LOS ANGELES -- Unselfishness sounds like a wonderful attribute. But for Stephen Curry and the Warriors, it is a detriment, one that led to their embarrassing 138-98 Game 2 loss to the Los Angeles Clippers.
Sticking to the game plan that worked in Game 1, Curry inviting the double teams, and sharing the ball proved to be a disastrous idea Monday. Curry's teammates weren't hitting shots, and the Warriors defense was helpless against the vengeful Clippers assault.
The Warriors were laughed out of Staples Center, trailing by as much as 40. They needed their star to carry them to competitiveness. Instead, the nation watched as the Clippers negated his greatness.
Yes, the Warriors head home with a 1-1 series tie, the goal of any road team. But they also go to Oracle Arena with an important lesson: The "others" are not going to beat the Clippers. In order to upset this No. 3 seed, the sixth-seeded Warriors need Curry to be Curry.
"I've got to make plays. I've got to find ways to not let them take me out the game," Curry said. "Double teams, that's the point of why they're trying to do it. I had to get to my spots where I can be efficient even if they're going to double-team me."

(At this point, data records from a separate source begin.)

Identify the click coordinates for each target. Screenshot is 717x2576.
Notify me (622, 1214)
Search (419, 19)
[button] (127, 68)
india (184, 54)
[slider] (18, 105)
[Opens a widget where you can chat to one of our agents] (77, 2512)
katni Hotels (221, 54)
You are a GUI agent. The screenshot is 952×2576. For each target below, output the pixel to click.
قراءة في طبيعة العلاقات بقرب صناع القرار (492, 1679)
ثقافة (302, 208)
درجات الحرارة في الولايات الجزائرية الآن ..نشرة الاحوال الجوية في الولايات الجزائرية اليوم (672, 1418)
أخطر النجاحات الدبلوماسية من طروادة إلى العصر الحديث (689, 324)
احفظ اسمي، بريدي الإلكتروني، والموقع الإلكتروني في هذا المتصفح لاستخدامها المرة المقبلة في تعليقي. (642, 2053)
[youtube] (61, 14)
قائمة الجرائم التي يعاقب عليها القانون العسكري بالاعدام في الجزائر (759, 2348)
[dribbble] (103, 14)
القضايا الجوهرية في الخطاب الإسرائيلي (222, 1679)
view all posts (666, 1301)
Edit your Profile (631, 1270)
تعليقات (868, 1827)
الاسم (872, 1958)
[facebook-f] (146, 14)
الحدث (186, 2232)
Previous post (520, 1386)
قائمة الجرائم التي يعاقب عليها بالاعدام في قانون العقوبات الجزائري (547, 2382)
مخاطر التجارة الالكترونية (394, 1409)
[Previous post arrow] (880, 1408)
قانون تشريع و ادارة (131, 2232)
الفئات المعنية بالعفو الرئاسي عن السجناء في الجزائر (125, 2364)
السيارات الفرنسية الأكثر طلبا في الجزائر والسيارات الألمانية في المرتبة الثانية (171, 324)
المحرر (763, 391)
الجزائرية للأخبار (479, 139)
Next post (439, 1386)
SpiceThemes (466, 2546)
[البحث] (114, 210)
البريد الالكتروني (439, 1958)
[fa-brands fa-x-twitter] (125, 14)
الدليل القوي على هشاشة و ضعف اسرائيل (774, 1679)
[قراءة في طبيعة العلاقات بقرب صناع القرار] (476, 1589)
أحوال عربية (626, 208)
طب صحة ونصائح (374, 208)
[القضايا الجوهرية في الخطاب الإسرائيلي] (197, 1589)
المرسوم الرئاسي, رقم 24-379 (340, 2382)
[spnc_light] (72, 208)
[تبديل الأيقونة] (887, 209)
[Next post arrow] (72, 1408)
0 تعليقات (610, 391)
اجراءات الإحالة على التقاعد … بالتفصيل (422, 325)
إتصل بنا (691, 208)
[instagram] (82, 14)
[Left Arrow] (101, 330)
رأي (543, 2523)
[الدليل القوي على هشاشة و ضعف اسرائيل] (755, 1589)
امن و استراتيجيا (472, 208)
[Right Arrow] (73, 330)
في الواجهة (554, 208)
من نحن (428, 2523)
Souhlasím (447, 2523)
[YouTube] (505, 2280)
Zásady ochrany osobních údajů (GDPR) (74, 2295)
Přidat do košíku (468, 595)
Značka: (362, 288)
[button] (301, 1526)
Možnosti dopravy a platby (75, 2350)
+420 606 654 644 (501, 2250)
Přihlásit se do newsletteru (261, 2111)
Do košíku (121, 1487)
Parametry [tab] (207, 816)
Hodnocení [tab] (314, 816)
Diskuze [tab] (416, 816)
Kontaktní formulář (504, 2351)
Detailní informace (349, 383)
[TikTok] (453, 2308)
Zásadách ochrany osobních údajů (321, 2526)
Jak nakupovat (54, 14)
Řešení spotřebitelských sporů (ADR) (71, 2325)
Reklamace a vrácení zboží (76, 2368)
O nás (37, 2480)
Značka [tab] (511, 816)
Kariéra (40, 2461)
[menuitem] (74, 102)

Curry the Baby-Faced Assassin is what the Warriors need. Curry the first-team All-NBA candidate. Curry the multifaceted offensive weapon who frustrates defenses with his versatile arsenal.
They need him to score and pass. They need him to draw double teams and beat them. And by no means is it acceptable for him to be reduced to a floor general.
Curry the distributor works only if the recipients of his passes make the defense pay for doubling him. As Warriors coach Mark Jackson points out, Curry is all too happy to oblige.
Monday showed exactly why the Clippers are forcing Curry's supporting cast to beat them. It's not good enough to produce regularly.
In Game 1, the Warriors looked like the Harlem Globetrotters -- whipping the ball around the paint, getting dunks and open 3s. In Game 2, they were the Washington Generals, kicking the ball, missing open looks, too discombobulated to get anything going.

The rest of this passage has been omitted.